I am developing a program that reads text from sql server nvarchar(max) field and needs to write it as UTF-16 text file inside a zip.

I cannot load the string contained in the field as it weighs >1GB and would saturate memory

What I am trying to do is to get a stream directly into a .zip created on the fly

I found a method but I do not get a valid utf-16 file as I read the bytes of the sql field directly. Do you have another approach?

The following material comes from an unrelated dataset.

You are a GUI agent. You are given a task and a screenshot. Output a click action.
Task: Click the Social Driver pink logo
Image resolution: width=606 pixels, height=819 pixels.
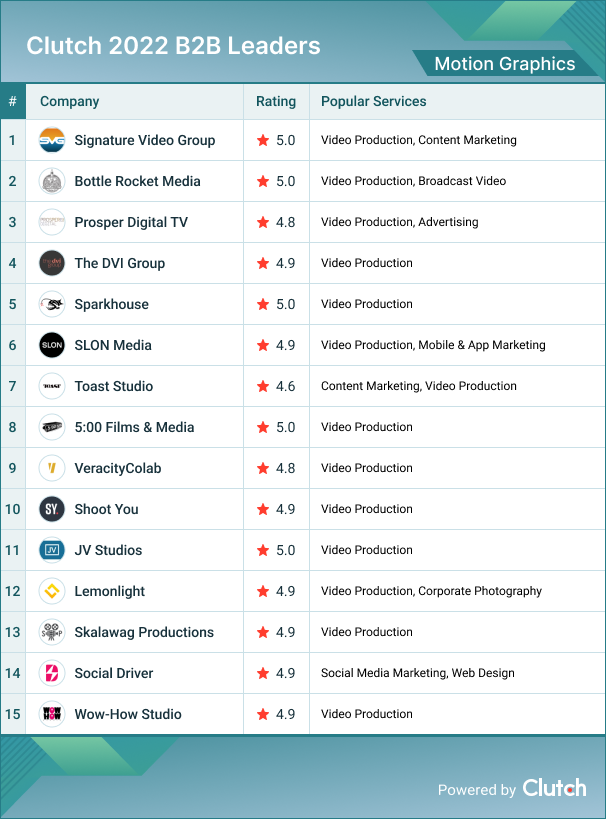click(52, 673)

using (SqlDataReader Rd = DbMan.GetDbReader(command, CommandBehavior.SequentialAccess) as SqlDataReader) //Opens a datareader in SequentialAccess fro not impacting on memory
{
    using (MemoryStream MSZip = new MemoryStream()) //This stream contains the .zip created on the fly
    {
        using (var Zip = new ZipArchive(MSZip, ZipArchiveMode.Create)) //Creating .zip
        {
            while (Rd.Read())
            {
                var FileJsonInsideZip = Zip.CreateEntry("MyFile${Rd.GetString(0)}.json", CompressionLevel.Fastest); //Creating the empty file inside .zip

            using (var StreamFileInsideZip = FileJsonInsideZip.Open()) //This stream is the file created inside the .zip
            {
                byte[] buffer = new byte[8096]; //Reading 8096 bytes and adds progressively to zip, to not saturate the memory
                long offset = 0;
                long read;
                while ((read = Rd.GetBytes(1, offset, buffer, 0, buffer.Length)) > 0)
                {
                    offset += read;
                    StreamFileInsideZip.Write(buffer, 0, (int)read);
                }
                
            }

        }

    }
}
}

I also try with TextReader, this approach produce a valid UTF-16 file, but saturate the memory

byte[] sUtf16Bytes = Encoding.Unicode.GetBytes(Rd.GetTextReader(1).ReadToEnd());
StreamFileInsideZip.Write(sUtf16Bytes, 0, sUtf16Bytes.Length); 

EDIT: Sorry, the first code produced a valid file but without BOM. The generated JSON file is imported into sql server, without BOM upon import I was getting the error "SINGLE_NCLOB requires a UNICODE (widechar) input file. The file specified is not Unicode." which misled me

1

There are 1 best solutions below

0
Charlieface On

You should move the buffer outside the loop.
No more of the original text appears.